不是喜欢画画吗?去城里,要画,一直画下去。
周从看着春想为他收拾行李。他不懂,也不抵抗,只是知道所有的妈妈都不要他。
上一次哭是父亲去世,后来哪怕怎么遭人欺侮,都不哭了。不想哭的。
春想含泪转头,发现孩子倔强地侧过脸,也在掉眼泪。
这娘俩啊,哭都不声不响的。
春想抱着他呜呜嚎啕,搞得周从哪儿还敢哭,一直给她擦,一直安慰她。
明白春想并非不要他,周从放下心,带上行囊跟着面善的叔叔走了,踏上求学之路。
这与他的目标吻合,他要向着伟大前程进发了。一定要让春想过上好日子。
这一次,周从短暂告别了自己的第二个母亲。
崔叔叔很好,把他当亲儿子般。他不懂大人要如何操办,多半走了许多门路,自初一起周从被塞进市内最好的学校。
崔叔叔说,他和他爸是最好的朋友,自然要照顾好友的儿子,这种关怀是全方位的,学习,乃至生活。
日常寄宿,每周休息,周从无处可去,就回崔叔叔家那幢豪华到夸张的别墅。
他多希望每个月都有长假,这样就可以回他自己的家,安心陪春想。
他何尝愿意到这里?
一进玄关,周从便开始束手束脚。
直走,对上正在弹琴的小女儿陈霜叶,抬头,崔叔叔的妻子陈素枝撑在栏边。他一一招呼,得到霜叶的冷脸,这家的女主人沉浸在琴声中,没注意到他。
他窘迫地跑回房间。
是的,这栋豪华别墅空房间很多,拨了一个给他。寄人篱下的感觉不好受,何况陈霜叶看他的眼神……他是鸠,占了她的巢。

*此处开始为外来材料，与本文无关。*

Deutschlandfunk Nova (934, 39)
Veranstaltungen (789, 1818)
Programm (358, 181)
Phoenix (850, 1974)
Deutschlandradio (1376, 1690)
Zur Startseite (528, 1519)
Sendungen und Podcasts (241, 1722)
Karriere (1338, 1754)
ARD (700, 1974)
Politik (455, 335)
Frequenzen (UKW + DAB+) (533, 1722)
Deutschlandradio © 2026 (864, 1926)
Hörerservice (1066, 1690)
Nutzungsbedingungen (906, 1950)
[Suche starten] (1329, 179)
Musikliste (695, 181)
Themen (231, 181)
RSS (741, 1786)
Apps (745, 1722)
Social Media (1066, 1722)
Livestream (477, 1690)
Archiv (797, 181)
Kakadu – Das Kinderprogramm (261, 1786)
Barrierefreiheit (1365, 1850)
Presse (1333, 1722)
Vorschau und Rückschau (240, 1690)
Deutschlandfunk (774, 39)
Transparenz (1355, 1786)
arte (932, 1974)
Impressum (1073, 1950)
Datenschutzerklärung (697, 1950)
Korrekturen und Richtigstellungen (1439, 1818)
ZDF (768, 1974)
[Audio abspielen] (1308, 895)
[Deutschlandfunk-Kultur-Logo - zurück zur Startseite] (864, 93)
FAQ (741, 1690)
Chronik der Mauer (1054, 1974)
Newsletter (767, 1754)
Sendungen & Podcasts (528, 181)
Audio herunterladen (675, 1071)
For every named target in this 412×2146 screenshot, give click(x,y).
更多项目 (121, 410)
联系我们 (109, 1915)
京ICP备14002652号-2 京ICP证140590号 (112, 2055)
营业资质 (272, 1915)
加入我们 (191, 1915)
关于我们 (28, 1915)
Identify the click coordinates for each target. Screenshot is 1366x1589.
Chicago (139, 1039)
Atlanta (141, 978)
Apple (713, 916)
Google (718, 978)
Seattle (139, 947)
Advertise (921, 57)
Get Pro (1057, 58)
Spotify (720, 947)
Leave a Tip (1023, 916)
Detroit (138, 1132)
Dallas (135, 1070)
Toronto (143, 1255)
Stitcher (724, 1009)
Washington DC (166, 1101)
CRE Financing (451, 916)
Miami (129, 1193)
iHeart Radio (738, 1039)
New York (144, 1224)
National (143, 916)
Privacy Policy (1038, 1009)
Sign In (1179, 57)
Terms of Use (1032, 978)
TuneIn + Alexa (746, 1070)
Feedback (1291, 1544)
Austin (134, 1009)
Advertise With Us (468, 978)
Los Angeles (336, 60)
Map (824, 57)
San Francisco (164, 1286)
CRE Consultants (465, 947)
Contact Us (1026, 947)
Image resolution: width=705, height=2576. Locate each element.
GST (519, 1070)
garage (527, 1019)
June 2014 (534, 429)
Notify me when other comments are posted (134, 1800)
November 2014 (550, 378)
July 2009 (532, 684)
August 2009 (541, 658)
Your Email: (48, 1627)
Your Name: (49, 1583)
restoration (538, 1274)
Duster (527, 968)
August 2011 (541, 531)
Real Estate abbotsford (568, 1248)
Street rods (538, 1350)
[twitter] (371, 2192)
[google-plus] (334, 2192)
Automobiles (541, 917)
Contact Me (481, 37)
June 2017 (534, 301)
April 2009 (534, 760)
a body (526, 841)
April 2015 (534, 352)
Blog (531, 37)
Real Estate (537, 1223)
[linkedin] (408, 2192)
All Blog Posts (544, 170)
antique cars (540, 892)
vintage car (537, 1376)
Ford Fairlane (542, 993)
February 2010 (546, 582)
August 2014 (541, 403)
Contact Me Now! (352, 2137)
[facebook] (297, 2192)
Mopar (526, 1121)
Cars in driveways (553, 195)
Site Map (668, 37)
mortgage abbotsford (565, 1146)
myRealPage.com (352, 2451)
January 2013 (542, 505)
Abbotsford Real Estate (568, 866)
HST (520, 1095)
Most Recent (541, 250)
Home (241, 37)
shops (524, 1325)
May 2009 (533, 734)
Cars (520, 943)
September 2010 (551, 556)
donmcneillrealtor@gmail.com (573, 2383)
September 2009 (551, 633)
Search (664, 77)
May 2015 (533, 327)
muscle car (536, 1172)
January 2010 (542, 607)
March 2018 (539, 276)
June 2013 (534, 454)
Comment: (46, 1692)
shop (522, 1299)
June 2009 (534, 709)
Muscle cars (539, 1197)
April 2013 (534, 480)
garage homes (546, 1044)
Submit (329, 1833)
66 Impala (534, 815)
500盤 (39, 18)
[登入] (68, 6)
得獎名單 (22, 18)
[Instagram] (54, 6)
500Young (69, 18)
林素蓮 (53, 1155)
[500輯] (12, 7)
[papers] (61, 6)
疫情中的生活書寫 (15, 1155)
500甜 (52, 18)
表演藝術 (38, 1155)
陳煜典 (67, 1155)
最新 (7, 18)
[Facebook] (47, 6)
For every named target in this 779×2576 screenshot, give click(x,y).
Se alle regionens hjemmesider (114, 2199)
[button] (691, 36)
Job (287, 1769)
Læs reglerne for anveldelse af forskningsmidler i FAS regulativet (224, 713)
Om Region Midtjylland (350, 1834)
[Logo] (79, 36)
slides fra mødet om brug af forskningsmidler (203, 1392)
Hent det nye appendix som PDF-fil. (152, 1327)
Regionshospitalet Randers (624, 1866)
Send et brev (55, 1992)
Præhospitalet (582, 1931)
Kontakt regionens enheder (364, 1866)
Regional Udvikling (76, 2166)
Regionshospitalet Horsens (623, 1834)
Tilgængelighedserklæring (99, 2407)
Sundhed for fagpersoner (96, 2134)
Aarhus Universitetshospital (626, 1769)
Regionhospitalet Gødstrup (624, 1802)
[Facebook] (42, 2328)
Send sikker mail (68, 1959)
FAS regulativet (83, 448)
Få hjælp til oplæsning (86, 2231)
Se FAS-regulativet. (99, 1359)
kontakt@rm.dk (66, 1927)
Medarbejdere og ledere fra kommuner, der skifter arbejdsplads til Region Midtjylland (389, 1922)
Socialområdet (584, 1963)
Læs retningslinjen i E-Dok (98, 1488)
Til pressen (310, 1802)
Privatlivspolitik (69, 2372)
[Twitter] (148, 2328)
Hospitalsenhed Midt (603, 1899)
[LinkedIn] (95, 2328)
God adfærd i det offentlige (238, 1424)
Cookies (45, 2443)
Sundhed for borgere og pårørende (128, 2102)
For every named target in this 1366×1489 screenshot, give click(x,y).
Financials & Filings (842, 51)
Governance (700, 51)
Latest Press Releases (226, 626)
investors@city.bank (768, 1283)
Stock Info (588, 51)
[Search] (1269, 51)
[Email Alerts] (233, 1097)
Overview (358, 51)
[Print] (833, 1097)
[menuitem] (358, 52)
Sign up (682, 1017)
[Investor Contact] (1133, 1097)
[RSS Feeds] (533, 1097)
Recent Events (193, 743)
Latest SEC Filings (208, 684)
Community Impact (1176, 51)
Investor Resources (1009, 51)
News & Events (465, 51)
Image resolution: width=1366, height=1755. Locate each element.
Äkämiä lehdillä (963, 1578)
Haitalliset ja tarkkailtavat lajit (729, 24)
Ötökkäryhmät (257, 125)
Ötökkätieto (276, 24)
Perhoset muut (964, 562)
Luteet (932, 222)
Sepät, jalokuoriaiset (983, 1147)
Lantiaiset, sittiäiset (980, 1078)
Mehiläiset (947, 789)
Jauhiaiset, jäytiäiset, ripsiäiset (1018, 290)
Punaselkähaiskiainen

周从羞愧,却无可奈何,能不能做些什么回报呢……做家务有保姆佣人,轮不到他操心。
他垂头丧气地看书。
豪宅很大很空旷,大家只像逗留,把它当中转站,所有人都是淡淡的。
不一定是关系不好,也许他们是这种个性。
本来也是,陈霜叶总冷张小脸,她妈妈陈素枝会笑,但人很朦胧,周身好像笼一层纱。叔叔文质彬彬,也不怎么笑。
后来周从听说陈阿姨是当地龙头企业家的女儿,崔叔叔是入赘,没觉得有什么。投靠女人很可耻吗?反正他爹是依附着春想活的,没春想早死掉了。
陈素枝呢,他不知道。
她们都淡淡的,宠辱不惊。
经几回合,周从叫她阿姨,不再被忽视了,清风般的微笑拂过他。琴音不时加重,发小脾气。